Megan was quick to move in.

“Rollie’s right,” she said. “He should go, too. I’ll make some calls and pull whatever strings I can from here.”

Ricci regarded her closely. “That a suggestion or an order?”

“It’s how I want it,” she said.

Ricci kept his eyes on her a moment longer and then shifted them to Thibodeau.

“She can give you directions to the shelter,” he said, and stood. “I’ll wait down the hall.”

Thibodeau caught up to him as he was holding his palm to the biometric scanner to bring an elevator for the garage level. He looked to be sure Megan was still back in the safe room before putting a hand on Ricci’s arm.

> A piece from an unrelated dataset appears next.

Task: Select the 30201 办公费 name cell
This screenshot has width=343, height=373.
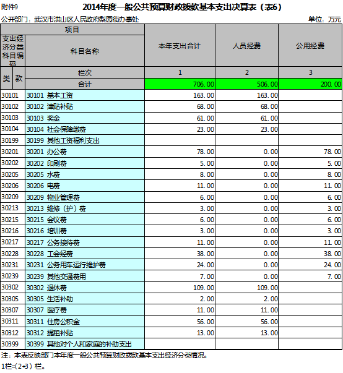Action: [85, 152]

“Keep talkin’ to me like I’m some junior rover, it’ll get settled between us in good course,” he said in a low voice. “But what you said about the boss’s girl being killed… you don’t want to give touch to that around Megan. Don’t want to go near it.”

“You think it’s something we should rule out?”

“I think we all got experience enough to know the could-be’s, and Meg sees things clearer than anybody you ever gonna meet. But ain’t no cause for you adding to her pain.”

Ricci shrugged.

“Fine,” he said. “Next time we meet on the subject I’ll be sure to raise the possibility the boss’s daughter took off on a cruise to nowhere.”

Thibodeau brushed his gaze over Ricci’s face.

“Take a look in the mirror some day,” he said. “You going to see one cruel son of a bitch.”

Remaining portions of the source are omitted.